Un public qui s’élargit

« Quand j’ai compris qu’on faisait nos besoins dans de l’eau potable, j’ai été choqué », se rappelle Mark Howie. Il y a 25 ans, il construit son propre trône à litière. Depuis, il a monté son affaire, Ecolette, et tente « de propager le bon virus des toilettes sèches ». Depuis une petite dizaine d’années, il constate une prise de conscience : « des gens normaux, pas forcément des militants écolos, cherchent des solutions concrètes au problème de l’eau ».

- Le fonctionnement des toilettes sèches, expliqué par Toilettes du Monde -

Selon l’enquête d’Empreinte, les Français construiraient environ deux cents cinquante nouvelles installations par an. Qui sont ces pionniers de l’assainissement écologique ? « Il y a d’abord les convaincus, ceux qui ne veulent plus d’eau potable dans leur WC, analyse Emmanuel Morin, d’Ecodomeo. Puis il y a ceux qui veulent bien essayer, notamment pour faire des économies ».

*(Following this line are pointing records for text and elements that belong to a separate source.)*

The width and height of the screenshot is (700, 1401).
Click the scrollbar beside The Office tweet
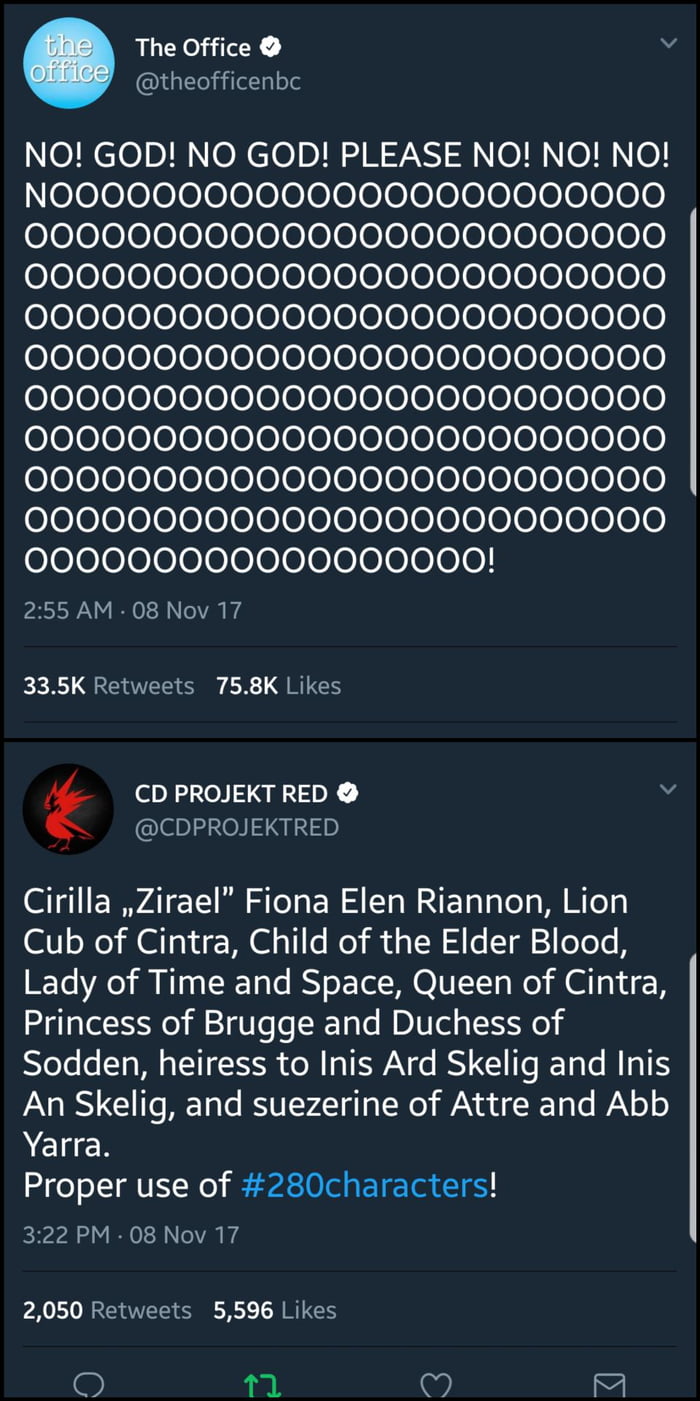pos(694,350)
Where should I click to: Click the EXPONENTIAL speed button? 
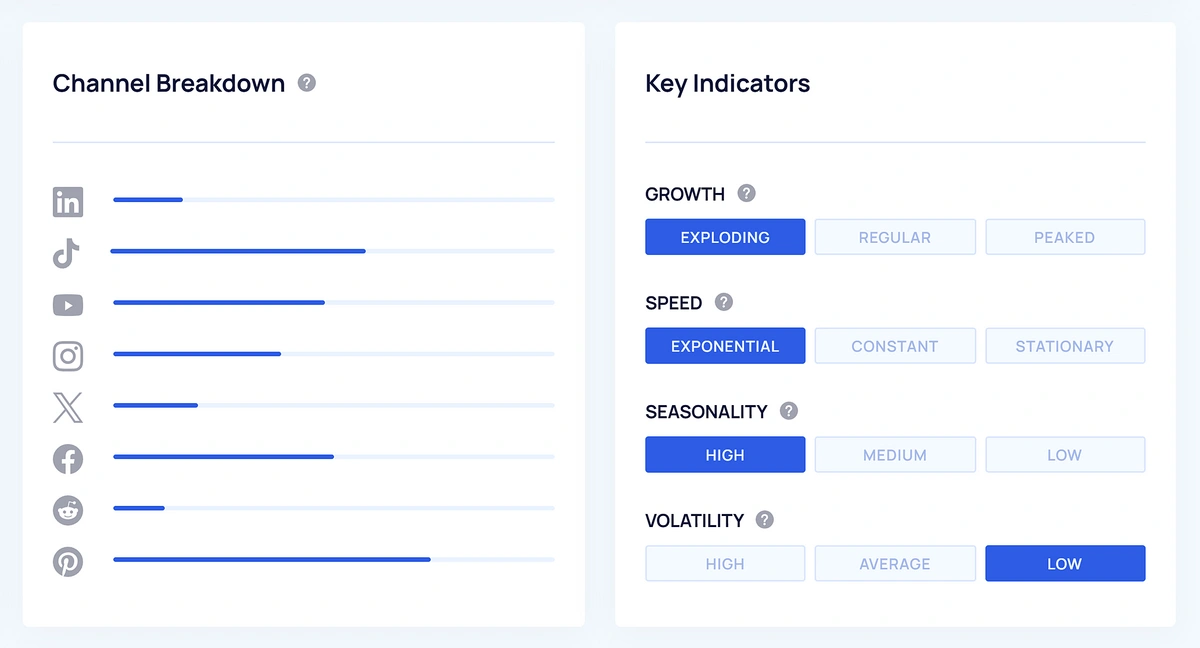[x=725, y=346]
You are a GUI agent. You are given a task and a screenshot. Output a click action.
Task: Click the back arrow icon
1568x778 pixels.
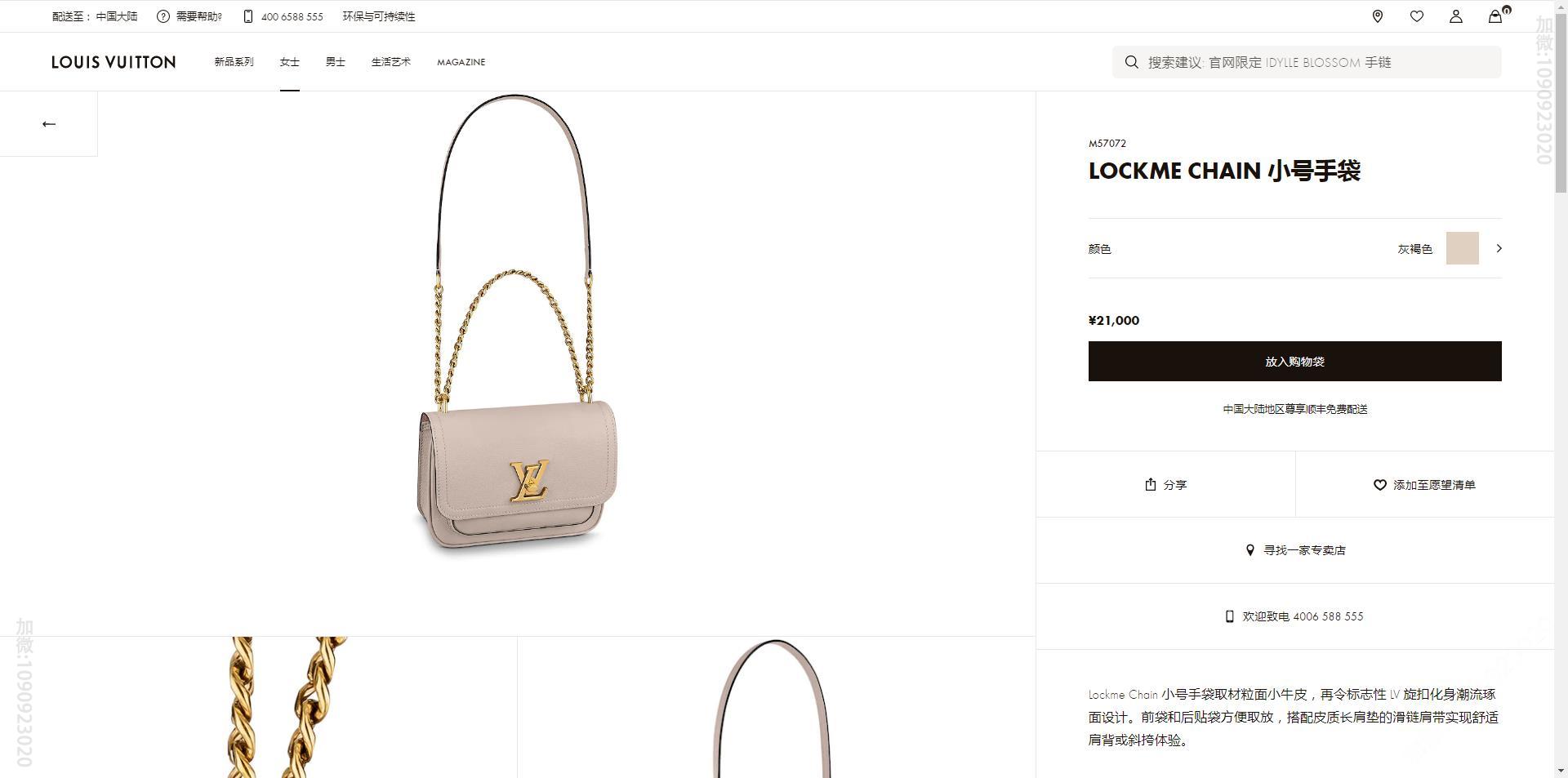point(49,124)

Faire ses besoins dans des copeaux de bois, une idée de marginaux ? « Il faut sortir les toilettes sèches du milieu baba-cool », enchaîne Emmanuel Morin. Il développe une gamme de cabinets haut de gamme, sans chasse d’eau, mais avec un système de ventilation et de séparation des urines et des fèces. Coût du trône : 2500 €, contre 300 € en moyenne pour les premiers modèles artisanaux. « Il faut que ce soit attirant et classe, pour élargir la demande », ajoute l’entrepreneur.

De nombreux obstacles

Mais le marché peine encore à décoller. « Les freins psychologiques sont très forts, observe Emmanuel Morin. L’idée que l’eau purifie, ça fait 3000 ans d’ère judéo-chrétienne qu’on nous l’inculque ! ». Odeur, crainte d’infection, etc... malgré leur présence bien établie lors des concerts estivaux, les toilettes sèches pâtissent encore d’une image peu reluisante.

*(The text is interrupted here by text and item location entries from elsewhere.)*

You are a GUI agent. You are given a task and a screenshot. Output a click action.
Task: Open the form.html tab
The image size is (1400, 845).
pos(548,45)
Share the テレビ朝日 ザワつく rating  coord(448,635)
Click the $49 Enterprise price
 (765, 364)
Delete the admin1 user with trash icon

Le cadre juridique a longtemps constitué un autre obstacle. En France, comme ailleurs en Europe, le tout-à-l’égout et l’assainissement dans des stations d’épuration se sont érigés en norme. « Le droit français a longtemps ignoré les toilettes sèches, écrit Camille Turrel, juriste de l’environnement. La réglementation ne mentionnait pas la possibilité d’un traitement des excréments humains d’une autre manière que par le biais des eaux usées ».

Depuis 2009, un arrêté autorise officiellement l’usage de toilettes sans eau, mais « elles ne doivent générer aucune nuisance pour le voisinage, ni rejet liquide en dehors de la parcelle, ni pollution des eaux superficielles ou souterraines ». Traduction concrète : le compostage de la litière (les matières fécales et l’urine mélangées à la sciure ou aux copeaux de bois) doit se faire sur place, dans le jardin, et sur une aire étanche.

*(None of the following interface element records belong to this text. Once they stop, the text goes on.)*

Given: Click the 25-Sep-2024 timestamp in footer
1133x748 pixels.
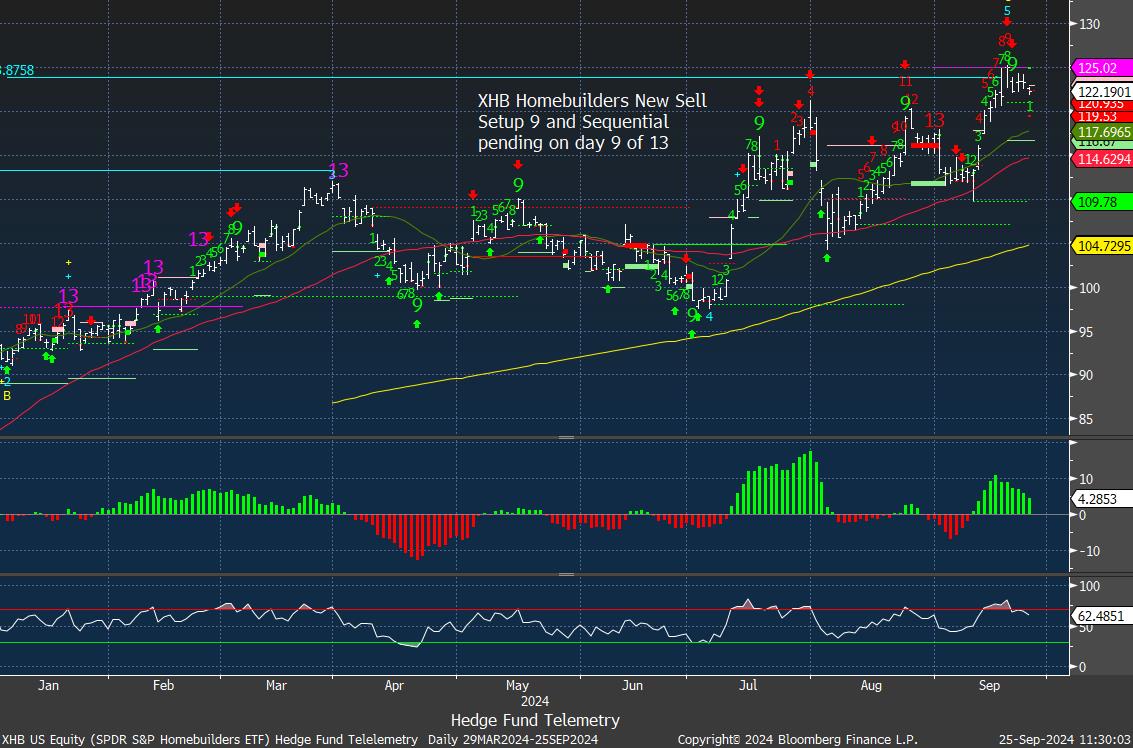Looking at the screenshot, I should pyautogui.click(x=1061, y=739).

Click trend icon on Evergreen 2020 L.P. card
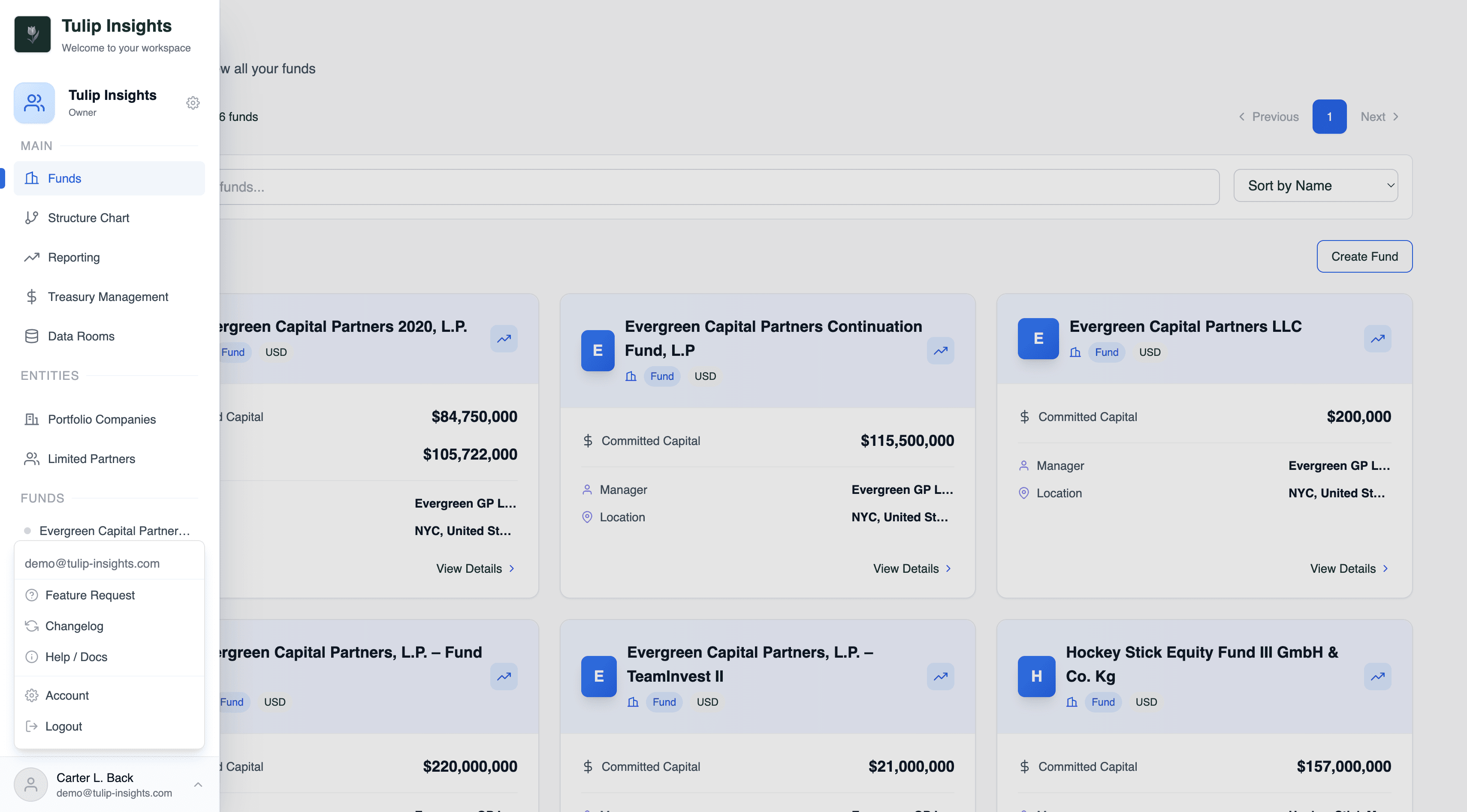coord(504,339)
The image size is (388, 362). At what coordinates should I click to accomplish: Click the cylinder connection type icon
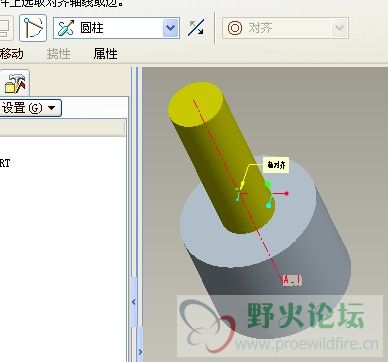tap(66, 28)
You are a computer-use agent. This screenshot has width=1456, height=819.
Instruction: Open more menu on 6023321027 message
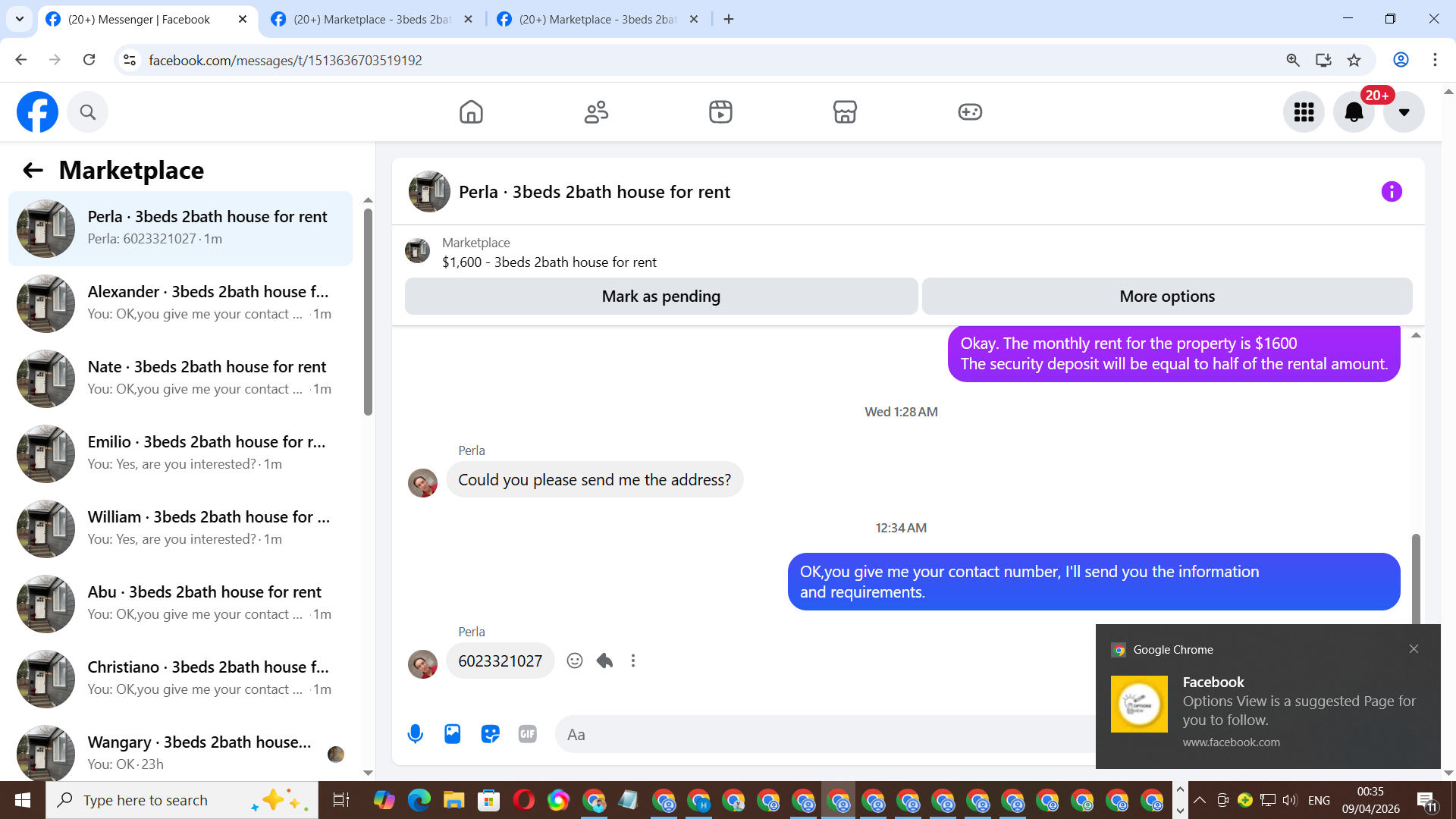tap(633, 661)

- Toilettes en pièces détachées -

Un trésor pour la nature

« Le compostage est un aspect essentiel », précise Mark Howie. « Il ne faut pas faire n’importe quoi avec les résidus, car il y a un risque de propagation de maladies avec les parasites ». Il milite pour la création de plate-formes de compostage où rassembler et traiter les litières.

Car nos excréments, une fois dégradées, sont un trésor pour les sols appauvris de notre planète. « L’épuration détruit une matière première indispensable et vitale pour la biosphère », explique le chercheur Jospeh Orszagh. Représentant pendant quinze ans des Amis de la Terre à la Commission de l’eau de la Région Wallonne, il est l’un des plus fervents détracteurs du tout-à-l’égout. « L’épuration est une nuisance environnementale majeure, insiste-t-il. Mais elle est contrôlée par des industries très puissantes, qui ont construit leur business sur la pollution des eaux ».

Pour lui, le lobby des entreprises de l’assainissement empêche le développement des solutions alternatives comme les toilettes sèches. « Il n’y a rien à attendre ni des pouvoirs publics, ni des firmes. Les choses bougent et changeront au niveau des individus ».